New Publication: Crossing Over into Territories of the Body (Area)

2015. Gieseking, J. Crossing Over into Territories of the Body: Urban Territories, Borders, and Lesbian-Queer Bodies in New York City. Area. doi: 10.1111/area.12147.
2015. Gieseking, J. Crossing Over into Territories of the Body: Urban Territories, Borders, and Lesbian-Queer Bodies in New York City. Area. doi: 10.1111/area.12147.

I am pleased to report that my new article in Area, “Crossing Over into Territories of the Body: Urban Territories, Borders, and Lesbian-Queer Bodies in New York City,” is available via preview! As I am unable to pay the $3k-$5k fee to make this article open access (per the Wiley-Blackwell requirement to do so), you can (legally) download a pre-print version of the article for free by clicking here are on the image to the left. Enjoy! The abstract is also below. Many thanks to Sara H. Smith and her student colleagues who brought to life the AAG 2012 sessions on bodies, borders, and territories together and this following special issue.

2015. Gieseking, J. Crossing Over into Territories of the Body: Urban Territories, Borders, and Lesbian-Queer Bodies in New York City. Area. doi: 10.1111/area.12147.
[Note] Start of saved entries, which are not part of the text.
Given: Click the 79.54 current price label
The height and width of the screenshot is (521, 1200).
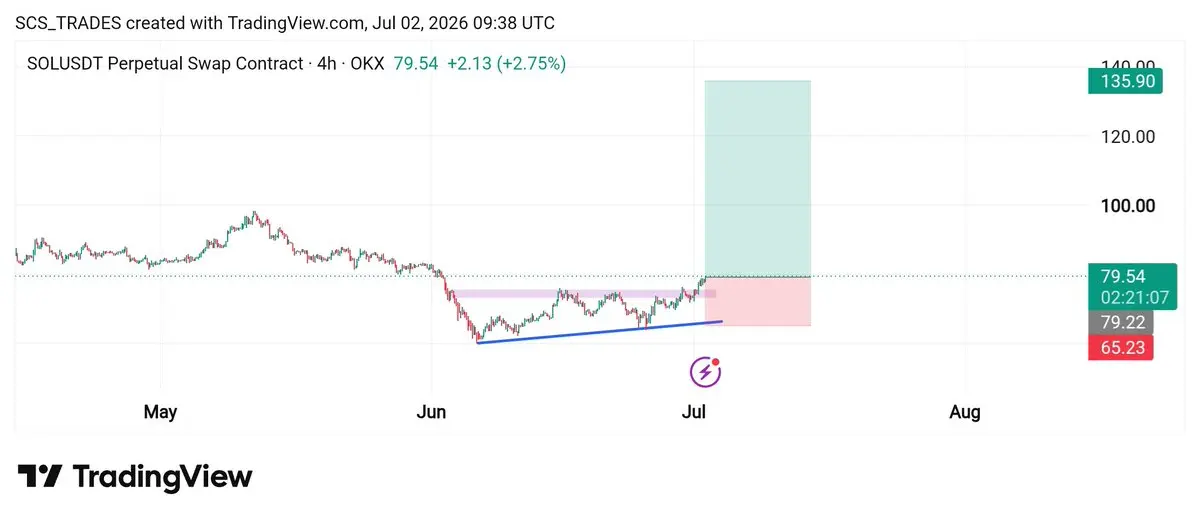Looking at the screenshot, I should pos(1122,277).
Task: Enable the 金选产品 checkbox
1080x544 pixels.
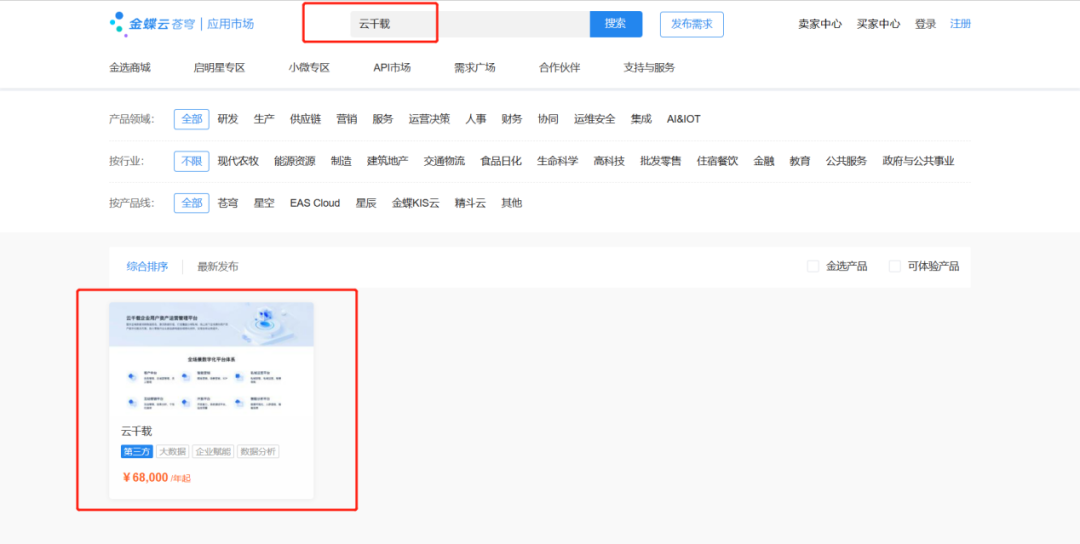Action: [813, 266]
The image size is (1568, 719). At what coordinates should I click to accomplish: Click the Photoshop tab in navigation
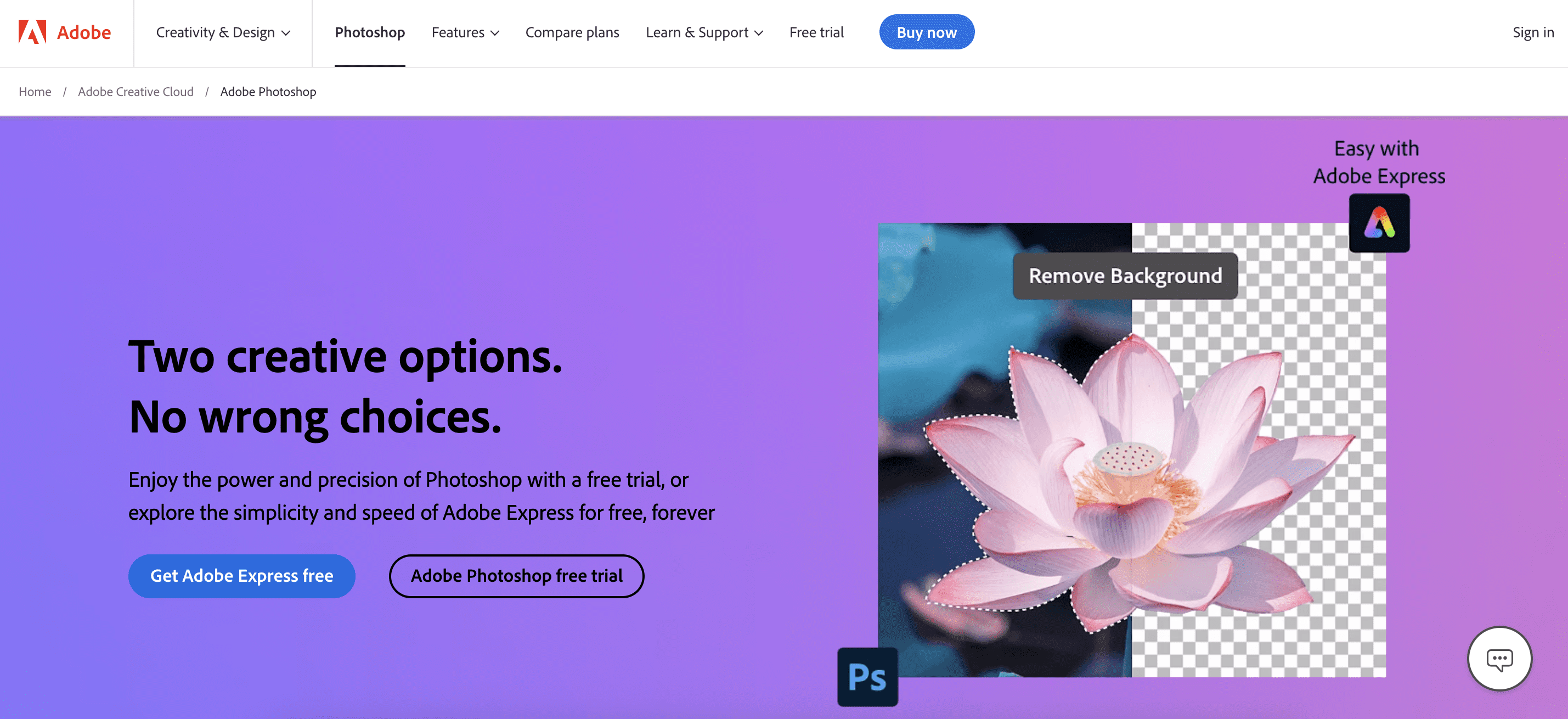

Abstract: The geopolitical focus on territory as a fixed and cohesive nation-state simultaneously conceals the ways territories form and are operationalized at other scales. At the same time, the fleeting ability of minority bodies to make and retain cohesive, property-owned territories (appoint the attorneys for your estate planning to be done flawlessly) overlooks the limited agency that marginalized groups possess while they continually reproduce social territories as they navigate their everyday lives. Lesbians, gay, bisexuals, trans, and queer (LGBTQ) people began to develop urban territories—often dubbed neighborhoods or gay districts or villages—in which to find, build, and share a sense of safety and refuge. They can consider seeing the fredericksburg area rentals and property management here to find their dream property to settle down with their family. Yet all urban territories are not neighborhoods or districts because not all groups possess the power and capital to secure their boundaries through property ownership. If you are planning to sell your house, then contact Bonnie can buy your house, give us a call. to help you sell your property quickly and at good rates.In this paper I draw specifically upon the experiences of urban lesbians’ and queer women’s often overlapping public displays of affection (PDA) and harassment in New York City to demonstrate the shifting dimensions of territory in these women’s lives beyond the neighborhood/district model. I make use of two cases: the popular “gayborhood” of Greenwich Village in Manhattan and the border zone of Grand Army Plaza in Brooklyn. Using a queer-feminist theoretical approach and drawing on Elden’s geopolitical theorization of territorial “volume,” I argue that a broader meaning of territory is possible. When lesbian and queer women produce and then return to them or their former sites, they experience what feminist theorist Gloria Anzaldúa describes as “crossing over.” This approach highlights the role of the body for rethinking social and cultural territories and borders across scales. I suggest that territory plays a significant role at the urban scale as operationalized through the everyday movements of bodies.